Vereador que tentou ter relação oral dentro do gabinete deverá ser cassado para restabelecer o respeito na Câmara Municipal de Andradina

Vereador que tentou ter relação oral dentro do gabinete deverá ser cassado para restabelecer o respeito na Câmara Municipal de Andradina

Fotos: Mário Gay partiu pra cima da cerimonialista Gilselene Zorzan dentro da Câmara Municipal; avô do ex-assessor KPM, o mecânico Luiz Pimenta, faleceu dia 27 de abril tentando fazer justiça pelo neto

Vereador que tentou ter relação oral dentro do gabinete deverá ser cassado para restabelecer o respeito na Câmara Municipal

 

Andradina - Já está em fase final a CEI - Comissão Especial de Inquérito da Câmara Municipal de Andradina, que apura as atrocidades cometidas pelo vereador Mário Gay (ex-PPS), dentro da Casa Legislativa. Compõem a Comissão Especial de Inquérito os vereadores José Augusto Rosa (MDB), Edgar Dourado (PSDB) e Cláudia Ribeiro (DEM).


Todos os fatos estão na justiça comum, no entanto os 14 vereadores restantes estão envergonhados com as verdadeiras baixarias, que acabou por comprometer todo o grupo. As baixarias começaram antes mesmo do vereador Mário Gay assumir a cadeira,no entanto o então presidente Silas Carlos Oliveira, preferiu não levar as queixas para apreciação do Plenário, dando assim “asas” a Mário Gay, para que prosseguisse cometendo atos ímprobos dentro do Legislativo, desmoralizando a Casa de Leis. 
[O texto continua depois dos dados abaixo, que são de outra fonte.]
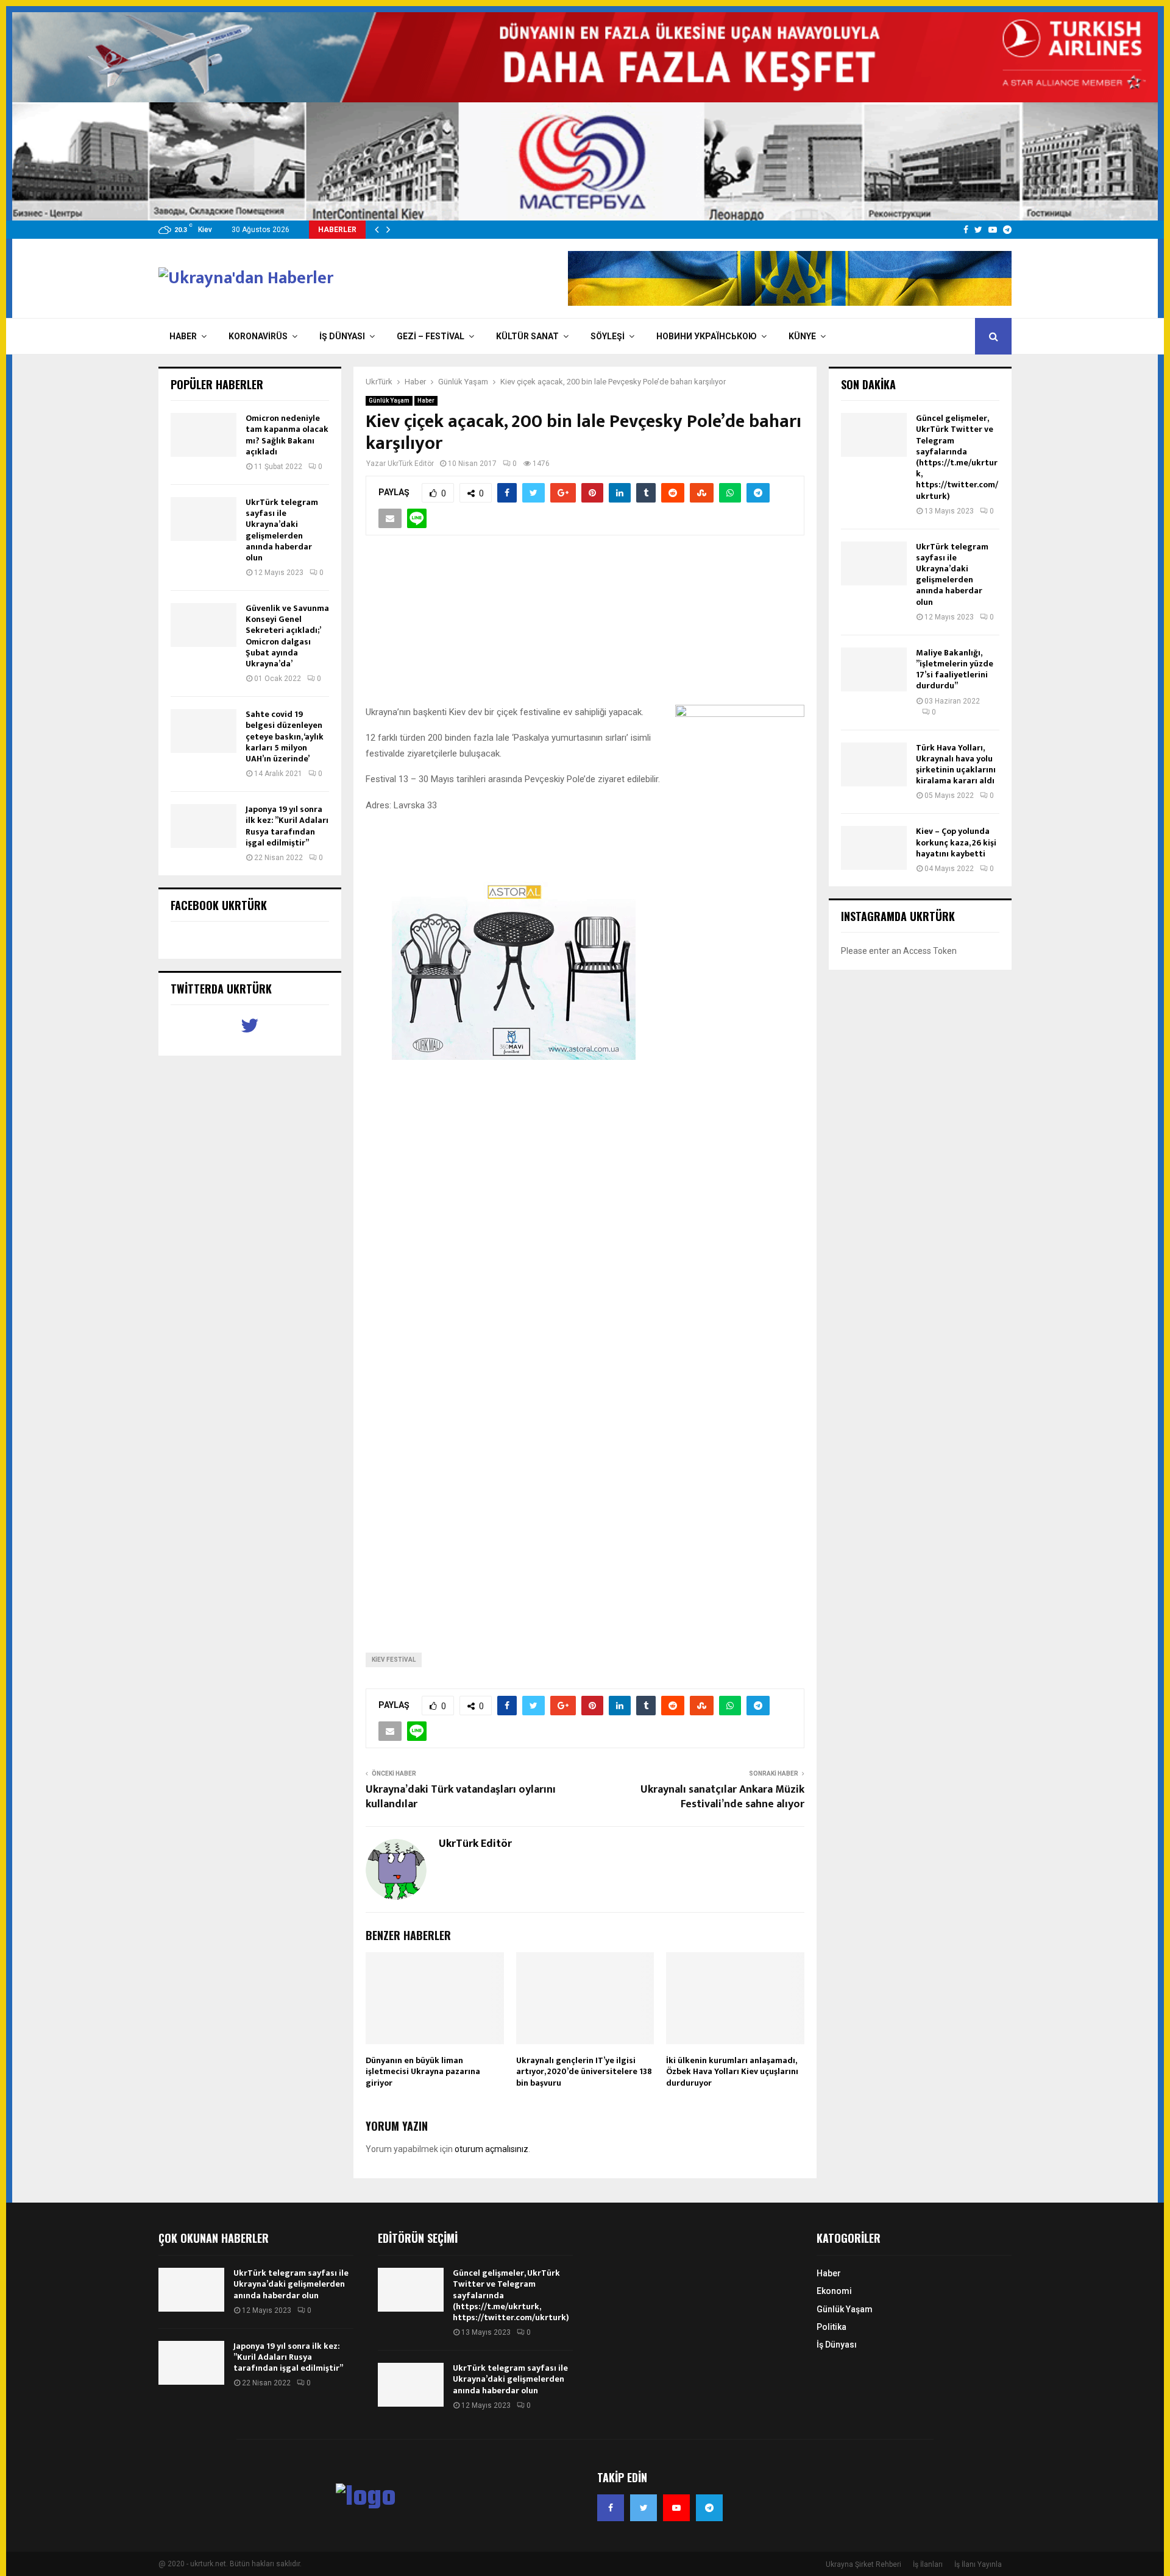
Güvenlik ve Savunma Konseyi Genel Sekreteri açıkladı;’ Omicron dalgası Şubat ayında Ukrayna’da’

Mário Gay pediu desligamento do PPS dia 22/12/2016, antes mesmo de assumir o cargo e passou a acusar o presidente do partido Osvaldo Ordones de falsificar sua assinatura. No entanto, após exames, a Policia Civil comprovou que de fato a assinatura é do vereador Mário Gay. A Justiça Eleitoral agiu com rapidez nos casos de troca de partido dos então vereadores do PT, Maria Nadir Cardoso Coelho e Wilson Bossolan, que foram afastados do cargo em apenas 60 dias, mas no caso Mário Gay, causa estranheza o tempo que se passou, uma vez comprovado que o próprio pediu sua desfiliação do PPS.
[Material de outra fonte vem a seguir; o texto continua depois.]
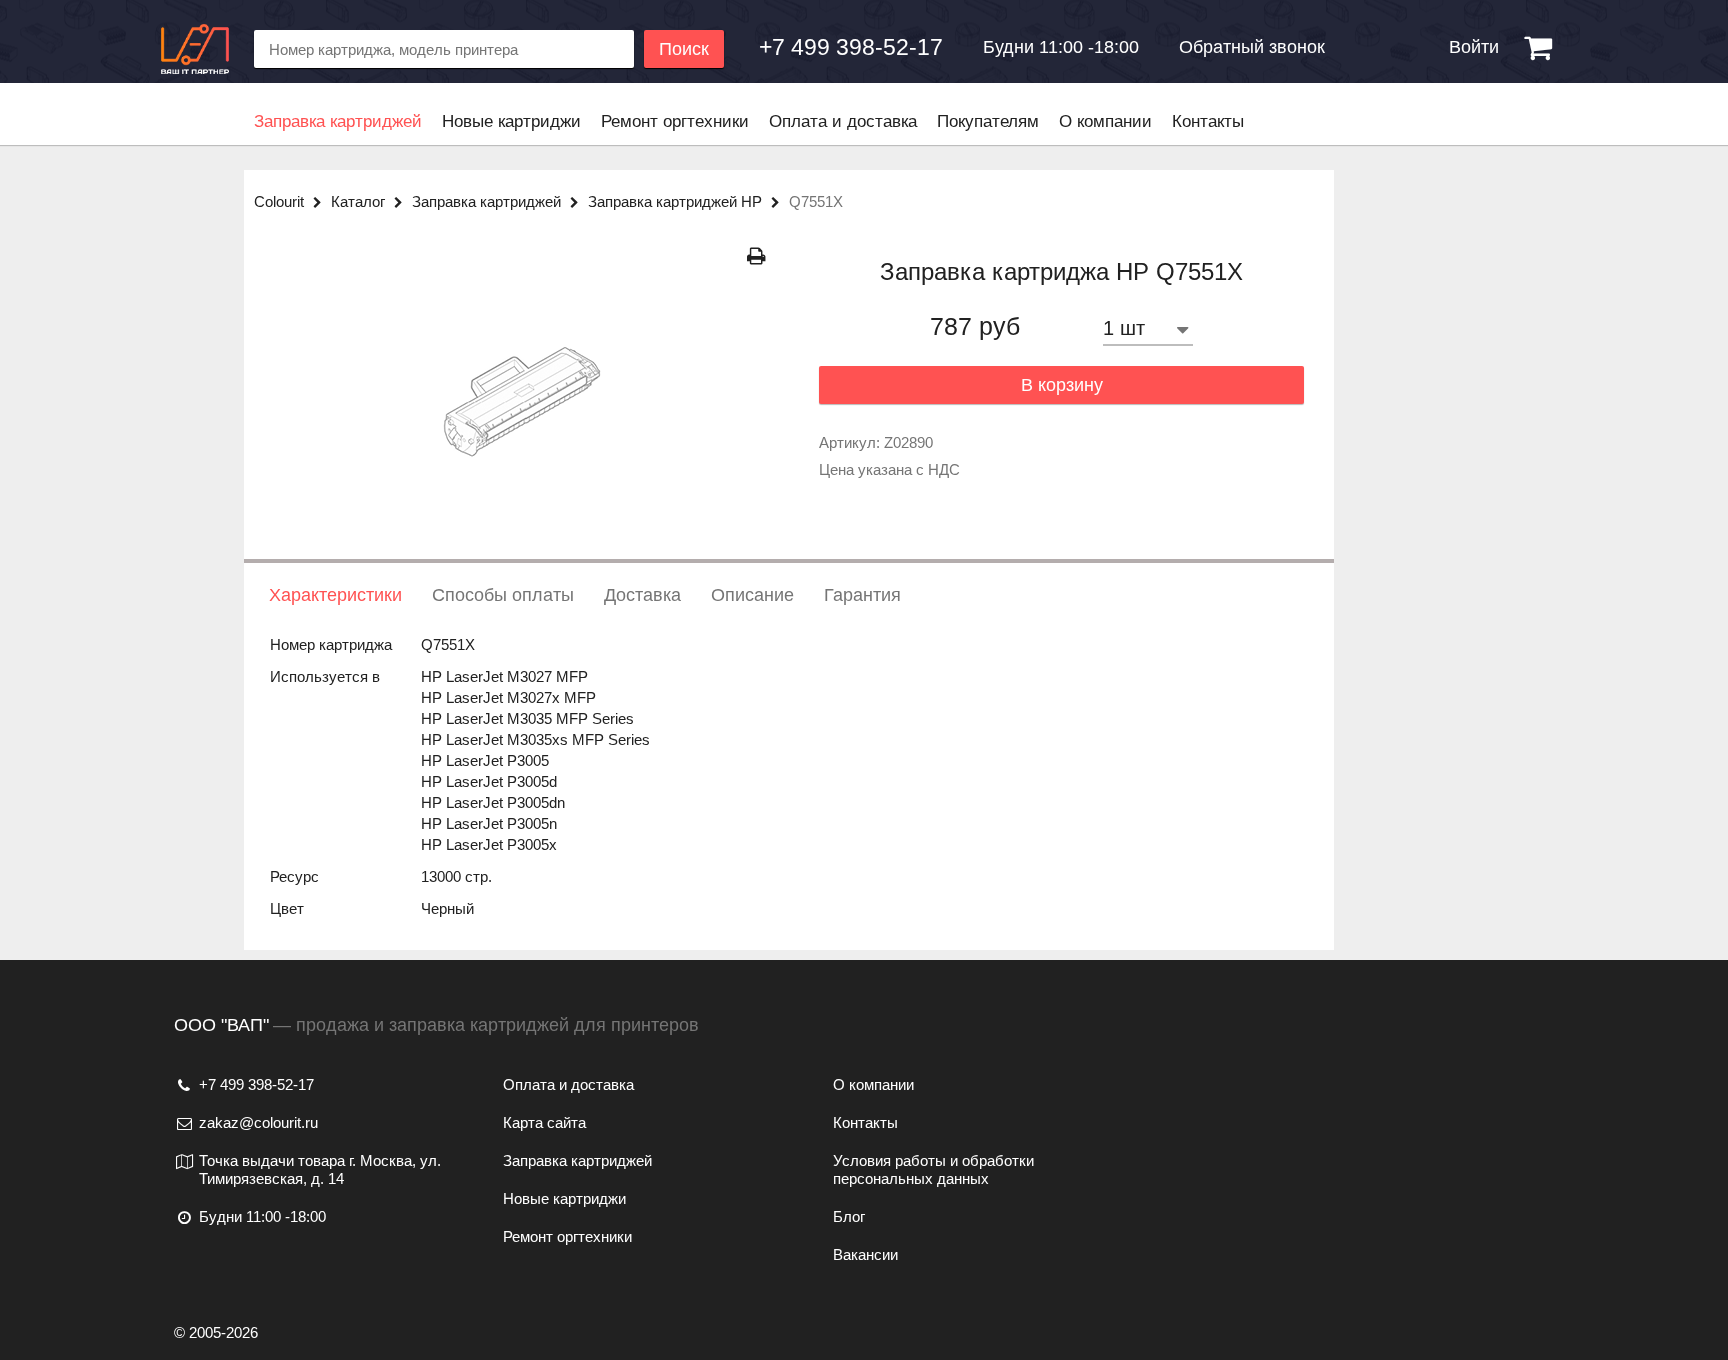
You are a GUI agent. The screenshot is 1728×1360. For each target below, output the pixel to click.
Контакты (1208, 121)
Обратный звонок (1252, 47)
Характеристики (335, 595)
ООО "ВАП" (221, 1025)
Trocou sete vezes de assessor e a primeira deles, Sra. Silvia, sofria constrangimento por parte do vereador, pois ela teria deixado seu antigo emprego para se dedicar a assessorá-lo, mas sofria ameaças de ser demitida diariamente, o que acabou ocorrendo em apenas dois meses. Já o assessor kPM (universitário de 23 anos), era assediado sexualmente onde tem áudios disponíveis no Grupo Legislativo (Facebook), onde Mário Gay queria ter relação oral com o rapaz dentro do gabinete e ainda pior, afirma no áudio que ia à Brasília com dinheiro público é claro, para se encontrar com um tal de “Fernando”, que conheceu pela internet. Esse caso está correndo em segredo de justiça, no entanto, a vítima passa por tratamento psicológico, mas a família luta por justiça.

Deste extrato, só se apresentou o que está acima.